__Goal of the exercise__. Change "table" to "grid" wherever it appears in the records below, leaving all other text unchanged. Leave the pictures out of your answer.

#### Data supplied

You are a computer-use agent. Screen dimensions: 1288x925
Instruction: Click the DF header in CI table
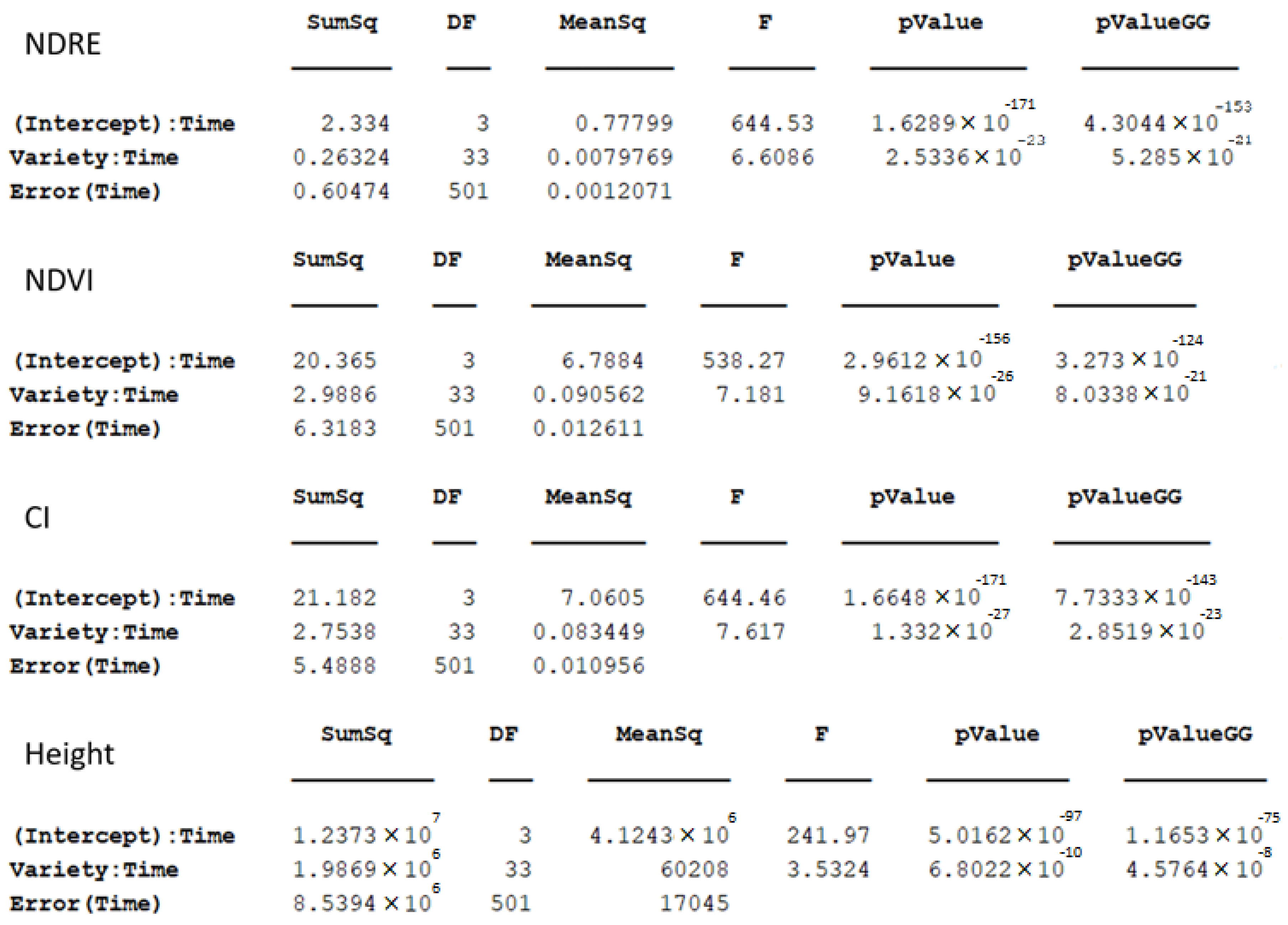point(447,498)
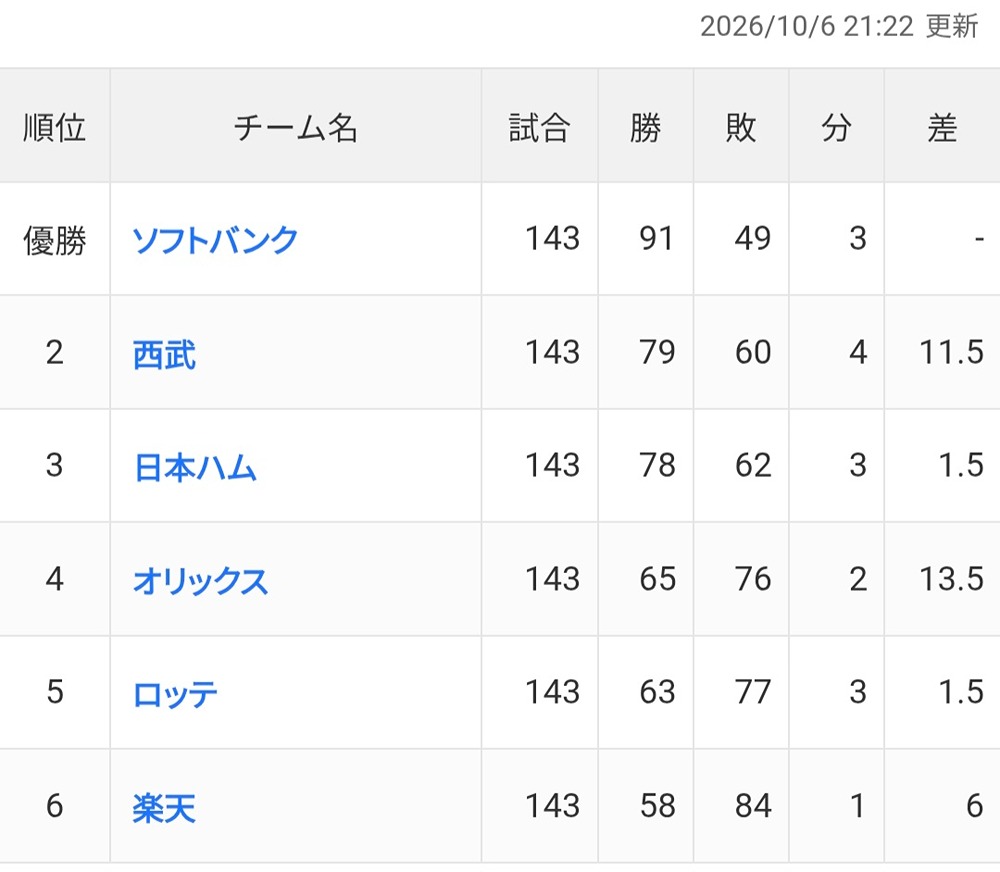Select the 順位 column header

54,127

########

__Completed exercise__.
You are a computer-use agent. Screen dimensions: 1288x925
Instruction: Click the DF header in CI grid
point(447,498)
Select the 順位 column header

54,127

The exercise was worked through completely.